Home Gen AI News Talk Build trustworthy AI agents with Amazon Bedrock AgentCore Observability

Build trustworthy AI agents with Amazon Bedrock AgentCore Observability

2

AI agents are transforming enterprise applications across industries, from customer service to complex decision workflows. As organizations scale these deployments, they face a fundamental question: how can you improve trust in an AI application? The challenge is transparency. AI agents can make decisions on behalf of users, invoke tools dynamically, and follow reasoning paths that create an accountability gap. Having visibility into the factors influencing user interactions and outcome can help you build transparent and reliable agents.Too often, observability becomes an afterthought. This approach fails with AI agents. Observability must be fundamental from day one because these systems learn, adapt, and make decisions that directly impact user trust. Early observability implementation helps you build transparency, reliability, and exceptional user experiences as core features.

At the AWS Summit New York City 2025, we introduced Amazon Bedrock AgentCore Observability, a comprehensive monitoring solution for AI agents that works across different agent frameworks and foundation models (FMs). Amazon Bedrock AgentCore Observability makes it straightforward for developers to monitor, analyze, and audit AI agent interactions by minimizing complex observability infrastructure setup while providing full visibility into agent operations. It provides powerful capabilities for tracking agent interactions, analyzing performance metrics, and debugging issues across different deployment environments, so developers can build trustworthy AI systems from day one.
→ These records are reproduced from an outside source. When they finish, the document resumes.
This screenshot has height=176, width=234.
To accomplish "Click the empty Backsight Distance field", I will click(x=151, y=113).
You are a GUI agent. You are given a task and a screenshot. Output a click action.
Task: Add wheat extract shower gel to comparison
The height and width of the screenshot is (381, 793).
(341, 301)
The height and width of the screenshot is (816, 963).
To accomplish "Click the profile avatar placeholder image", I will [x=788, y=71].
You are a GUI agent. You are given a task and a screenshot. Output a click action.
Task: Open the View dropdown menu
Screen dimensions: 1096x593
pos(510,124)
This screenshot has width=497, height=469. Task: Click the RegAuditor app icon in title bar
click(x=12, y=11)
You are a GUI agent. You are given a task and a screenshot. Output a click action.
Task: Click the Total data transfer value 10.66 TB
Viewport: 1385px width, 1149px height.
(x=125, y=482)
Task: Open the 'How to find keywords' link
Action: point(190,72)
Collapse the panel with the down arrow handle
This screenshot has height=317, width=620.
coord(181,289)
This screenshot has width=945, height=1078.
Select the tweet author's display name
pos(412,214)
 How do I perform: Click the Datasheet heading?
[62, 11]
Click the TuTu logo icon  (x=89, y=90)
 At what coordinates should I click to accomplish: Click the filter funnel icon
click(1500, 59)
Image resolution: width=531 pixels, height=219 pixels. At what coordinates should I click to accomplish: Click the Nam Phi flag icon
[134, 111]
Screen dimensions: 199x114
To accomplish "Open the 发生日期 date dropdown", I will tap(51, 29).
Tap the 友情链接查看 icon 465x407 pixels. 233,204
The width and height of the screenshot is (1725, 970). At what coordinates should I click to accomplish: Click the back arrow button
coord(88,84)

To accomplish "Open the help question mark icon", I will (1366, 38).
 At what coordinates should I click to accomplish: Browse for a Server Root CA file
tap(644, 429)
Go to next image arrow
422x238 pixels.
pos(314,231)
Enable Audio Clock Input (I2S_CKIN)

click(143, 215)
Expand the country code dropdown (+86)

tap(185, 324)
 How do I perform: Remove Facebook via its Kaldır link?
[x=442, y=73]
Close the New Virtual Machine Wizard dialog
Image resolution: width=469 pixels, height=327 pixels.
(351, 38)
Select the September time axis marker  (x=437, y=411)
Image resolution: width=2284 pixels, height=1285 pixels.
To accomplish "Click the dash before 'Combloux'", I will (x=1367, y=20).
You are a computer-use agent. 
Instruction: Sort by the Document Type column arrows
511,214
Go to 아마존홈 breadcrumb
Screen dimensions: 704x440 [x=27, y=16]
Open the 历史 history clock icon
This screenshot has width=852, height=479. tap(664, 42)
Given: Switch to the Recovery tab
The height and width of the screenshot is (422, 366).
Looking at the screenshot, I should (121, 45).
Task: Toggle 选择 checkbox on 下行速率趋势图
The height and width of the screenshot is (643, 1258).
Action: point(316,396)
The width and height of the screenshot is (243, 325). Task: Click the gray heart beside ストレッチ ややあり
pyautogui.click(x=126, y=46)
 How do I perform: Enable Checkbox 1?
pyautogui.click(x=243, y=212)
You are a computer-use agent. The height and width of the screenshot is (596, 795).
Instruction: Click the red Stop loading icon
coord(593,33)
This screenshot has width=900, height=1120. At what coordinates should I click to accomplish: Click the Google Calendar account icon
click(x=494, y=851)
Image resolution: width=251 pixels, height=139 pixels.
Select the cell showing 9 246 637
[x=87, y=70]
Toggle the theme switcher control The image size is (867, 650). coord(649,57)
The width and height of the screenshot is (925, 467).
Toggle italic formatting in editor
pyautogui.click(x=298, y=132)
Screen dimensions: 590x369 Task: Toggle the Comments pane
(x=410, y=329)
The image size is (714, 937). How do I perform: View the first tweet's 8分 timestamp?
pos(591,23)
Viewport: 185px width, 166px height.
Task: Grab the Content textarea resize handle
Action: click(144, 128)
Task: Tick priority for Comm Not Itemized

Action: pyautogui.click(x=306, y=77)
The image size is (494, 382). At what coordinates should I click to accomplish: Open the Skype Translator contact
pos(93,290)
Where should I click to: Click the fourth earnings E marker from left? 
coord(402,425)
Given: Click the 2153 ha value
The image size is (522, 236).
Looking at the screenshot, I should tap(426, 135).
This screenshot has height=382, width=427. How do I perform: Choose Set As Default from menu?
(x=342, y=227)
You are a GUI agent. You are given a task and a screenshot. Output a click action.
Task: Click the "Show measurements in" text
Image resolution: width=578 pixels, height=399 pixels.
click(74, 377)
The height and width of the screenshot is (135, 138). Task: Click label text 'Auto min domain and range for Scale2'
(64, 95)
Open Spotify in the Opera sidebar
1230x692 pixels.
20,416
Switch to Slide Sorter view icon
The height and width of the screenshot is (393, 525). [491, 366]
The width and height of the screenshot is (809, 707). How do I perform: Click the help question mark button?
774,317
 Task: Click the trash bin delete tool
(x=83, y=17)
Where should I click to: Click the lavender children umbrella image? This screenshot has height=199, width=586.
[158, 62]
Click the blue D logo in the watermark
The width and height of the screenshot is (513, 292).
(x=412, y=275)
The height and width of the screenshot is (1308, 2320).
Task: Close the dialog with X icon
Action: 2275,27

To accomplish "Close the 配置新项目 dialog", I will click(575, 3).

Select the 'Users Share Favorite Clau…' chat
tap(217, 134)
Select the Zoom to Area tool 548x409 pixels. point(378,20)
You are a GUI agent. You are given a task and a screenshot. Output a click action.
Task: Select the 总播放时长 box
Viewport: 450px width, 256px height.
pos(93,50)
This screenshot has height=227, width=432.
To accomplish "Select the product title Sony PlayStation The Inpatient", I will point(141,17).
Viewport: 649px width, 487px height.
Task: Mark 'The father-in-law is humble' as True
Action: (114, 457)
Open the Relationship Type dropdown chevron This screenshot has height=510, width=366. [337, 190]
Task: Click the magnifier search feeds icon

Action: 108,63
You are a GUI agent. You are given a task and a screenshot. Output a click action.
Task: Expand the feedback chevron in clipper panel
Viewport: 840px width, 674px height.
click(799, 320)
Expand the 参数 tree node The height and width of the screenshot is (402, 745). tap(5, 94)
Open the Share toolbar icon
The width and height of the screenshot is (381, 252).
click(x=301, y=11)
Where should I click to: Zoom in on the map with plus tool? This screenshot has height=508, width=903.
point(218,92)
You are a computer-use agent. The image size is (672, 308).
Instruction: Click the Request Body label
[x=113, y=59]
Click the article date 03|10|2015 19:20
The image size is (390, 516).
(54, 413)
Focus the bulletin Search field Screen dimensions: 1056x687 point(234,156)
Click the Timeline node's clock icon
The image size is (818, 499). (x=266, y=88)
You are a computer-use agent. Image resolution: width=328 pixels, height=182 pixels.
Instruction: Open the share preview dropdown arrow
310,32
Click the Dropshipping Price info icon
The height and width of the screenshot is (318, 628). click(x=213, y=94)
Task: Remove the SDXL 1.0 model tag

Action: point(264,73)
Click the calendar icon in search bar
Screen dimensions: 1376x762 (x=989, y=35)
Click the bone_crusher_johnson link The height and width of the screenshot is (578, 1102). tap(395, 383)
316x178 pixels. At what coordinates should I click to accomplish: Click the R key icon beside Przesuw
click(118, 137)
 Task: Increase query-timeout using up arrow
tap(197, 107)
In this post, we walk you through implementation options for both agents hosted on Amazon Bedrock AgentCore Runtime and agents hosted on other services like Amazon Elastic Compute Cloud (Amazon EC2), Amazon Elastic Kubernetes Service (Amazon EKS), AWS Lambda, or alternative cloud providers. We also share best practices for incorporating observability throughout the development lifecycle.

The following video provides an overview of the capabilities, showcases the dashboard interface, and highlights how these features integrate with your agent development workflow. To quickly get started, visit our GitHub repo for a code walkthrough and to learn more.

Solution overview

Amazon Bedrock AgentCore Observability is designed as a development accelerator that delivers immediate value from day one with the following key benefits:

  • Ease of setup and usage
  • Full end-to-end traceability and visualization with readily available dashboards
  • Standardized for OpenTelemetry and generative AI semantic conventions
  • Can be used with all AI agent frameworks and large language models (LLMs)

This unified monitoring approach reduces the need for framework-specific observability solutions, simplifying implementation across diverse agent architectures. This flexibility helps make your observability investment valuable regardless of your technology choices.Amazon Bedrock AgentCore Observability offers two ways to configure monitoring to match different infrastructure needs:

  • Amazon Bedrock AgentCore Runtime-hosted agents – These agents are deployed and executed directly within the Amazon Bedrock AgentCore environment, providing automatic instrumentation with minimal configuration. This approach offers the fastest path to deployment and is ideal for rapid development and testing.
  • Non-runtime hosted agents – These agents deliver the same monitoring capabilities for agents deployed on your own infrastructure, for consistent observability regardless of where your agents run.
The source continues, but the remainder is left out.